Extrait du document:
---

Le Togo s’est engagé pour la réduction des émissions de gaz à effet de serre, à travers notamment une politique de promotion des énergies renouvelables et une campagne nationale de reboisement et de préservation de l’écosystème. Faure Essozimna Gnassingbé, qui a assisté à l’ouverture de cette grande messe, a eu l’occasion de présenter les mesures prises par le Togo afin de renforcer la résilience des populations face aux effets du changement climatique, conformément à la Feuille de route gouvernementale Togo 2025.

” Les priorités du Togo pour cette conférence sur le changement climatique, c’est que nous soutenons les financements pour l’adaptation, étant un pays vulnérable. Nous voudrons également que les partenaires assistent les pays en développement, surtout en payant leurs dettes de financement, la mobilisation au profit des pays en développement. “, a indiqué Yao Merry, la Directrice de l’Environnement et des ressources forestières. Elle a ajouté que la mobilisation des ressources, la question de transfert des technologies font partie intégrante des priorités du Togo. Elle n’a pas manqué d’indiquer l’ambition du pays d’obtenir un résultat juste des questions de ” pertes et dommages “.

Les priorités du Togo en la matière regroupent, d’une part, la thématique de l’agriculture durable, avec des projets et initiatives de pratiques agro-écologiques, et un accent sur la maîtrise de l’eau et, d’autre part, la construction d’une économie résiliente aux changements climatiques et à faible émission de carbone, qui inclut les projets et initiatives de transition énergétique, de mobilité verte, de foresterie et biodiversité, de santé, de l’assainissement et des déchets.

Dans cette perspective, en marge des travaux de la 28è édition de la Conférence des parties sur le climat, le Togo et la société AMEA Power, basée aux Emirats arabes unis, ont procédé le 02 décembre 2023 à la signature d’un protocole d’accord de financement pour la construction de l’extension de la Centrale photovoltaïque de Blitta. La cérémonie s’est déroulée au Pavillon Togo, en présence du chef de l’Etat.

---

Matériel source:
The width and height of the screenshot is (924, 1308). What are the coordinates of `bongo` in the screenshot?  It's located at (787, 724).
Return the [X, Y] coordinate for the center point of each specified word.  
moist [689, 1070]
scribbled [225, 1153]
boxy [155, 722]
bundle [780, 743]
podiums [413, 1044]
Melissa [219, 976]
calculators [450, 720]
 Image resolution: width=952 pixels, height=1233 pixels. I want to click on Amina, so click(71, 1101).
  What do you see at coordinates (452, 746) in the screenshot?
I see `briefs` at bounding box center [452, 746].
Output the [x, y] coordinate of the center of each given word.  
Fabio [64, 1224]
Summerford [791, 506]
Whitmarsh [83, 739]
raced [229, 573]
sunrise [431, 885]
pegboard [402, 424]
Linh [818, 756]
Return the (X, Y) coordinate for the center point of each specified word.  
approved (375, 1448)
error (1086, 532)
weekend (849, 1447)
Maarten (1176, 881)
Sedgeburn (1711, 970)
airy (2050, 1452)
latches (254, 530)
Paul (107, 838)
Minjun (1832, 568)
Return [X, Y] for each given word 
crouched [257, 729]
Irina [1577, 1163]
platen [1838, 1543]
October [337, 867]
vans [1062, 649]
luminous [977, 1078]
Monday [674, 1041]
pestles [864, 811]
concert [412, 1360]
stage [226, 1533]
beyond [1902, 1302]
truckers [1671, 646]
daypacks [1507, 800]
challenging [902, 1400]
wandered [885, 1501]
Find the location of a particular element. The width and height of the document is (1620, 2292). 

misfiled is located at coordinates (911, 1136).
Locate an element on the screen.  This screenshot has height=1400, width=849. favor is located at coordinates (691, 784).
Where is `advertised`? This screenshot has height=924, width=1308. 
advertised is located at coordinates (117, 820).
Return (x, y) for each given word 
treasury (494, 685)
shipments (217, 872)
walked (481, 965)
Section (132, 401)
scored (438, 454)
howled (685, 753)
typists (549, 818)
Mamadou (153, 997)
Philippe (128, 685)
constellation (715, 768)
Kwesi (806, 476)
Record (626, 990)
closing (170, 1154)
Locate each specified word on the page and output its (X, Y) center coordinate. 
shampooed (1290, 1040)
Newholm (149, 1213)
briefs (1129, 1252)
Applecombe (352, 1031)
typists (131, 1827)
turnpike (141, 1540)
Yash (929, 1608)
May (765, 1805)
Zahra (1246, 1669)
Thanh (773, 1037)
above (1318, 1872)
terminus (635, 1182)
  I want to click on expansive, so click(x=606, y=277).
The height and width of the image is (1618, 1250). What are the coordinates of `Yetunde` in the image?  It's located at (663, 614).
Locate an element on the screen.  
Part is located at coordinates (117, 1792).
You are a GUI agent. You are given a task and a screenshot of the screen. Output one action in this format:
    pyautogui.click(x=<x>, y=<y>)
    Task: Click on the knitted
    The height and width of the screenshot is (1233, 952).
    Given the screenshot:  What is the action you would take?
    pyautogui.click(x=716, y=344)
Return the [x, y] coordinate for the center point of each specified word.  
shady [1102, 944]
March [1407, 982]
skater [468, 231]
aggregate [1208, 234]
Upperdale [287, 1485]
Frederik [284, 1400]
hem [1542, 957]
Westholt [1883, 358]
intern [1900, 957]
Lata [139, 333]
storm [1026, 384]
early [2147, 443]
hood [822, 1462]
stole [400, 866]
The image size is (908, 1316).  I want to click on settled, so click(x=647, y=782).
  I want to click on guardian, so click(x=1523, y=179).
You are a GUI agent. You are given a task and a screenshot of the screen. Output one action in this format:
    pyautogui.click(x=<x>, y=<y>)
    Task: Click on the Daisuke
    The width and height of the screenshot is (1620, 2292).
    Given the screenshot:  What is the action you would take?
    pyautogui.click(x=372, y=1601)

---

Tâches:
a - D'après l'extrait du document, avec quelle société le Togo a-t-il signé le protocole d'accord de financement pour l'extension de la Centrale photovoltaïque de Blitta ?
b - Selon l'extrait du document, pourquoi le Togo soutient-il les financements pour l'adaptation ? Répondez en une à trois phrases.
c - Énumérez tous les domaines de projets et d'initiatives que l'extrait du document inclut dans la construction d'une économie résiliente aux changements climatiques et à faible émission de carbone.

Réponses par tâche:
a - Avec la société AMEA Power, basée aux Émirats arabes unis.

b - Le Togo soutient les financements pour l'adaptation parce qu'il est un pays vulnérable. C'est ce qu'a indiqué Yao Merry, directrice de l'Environnement et des ressources forestières.

c -
- transition énergétique
- mobilité verte
- foresterie et biodiversité
- santé
- assainissement
- déchets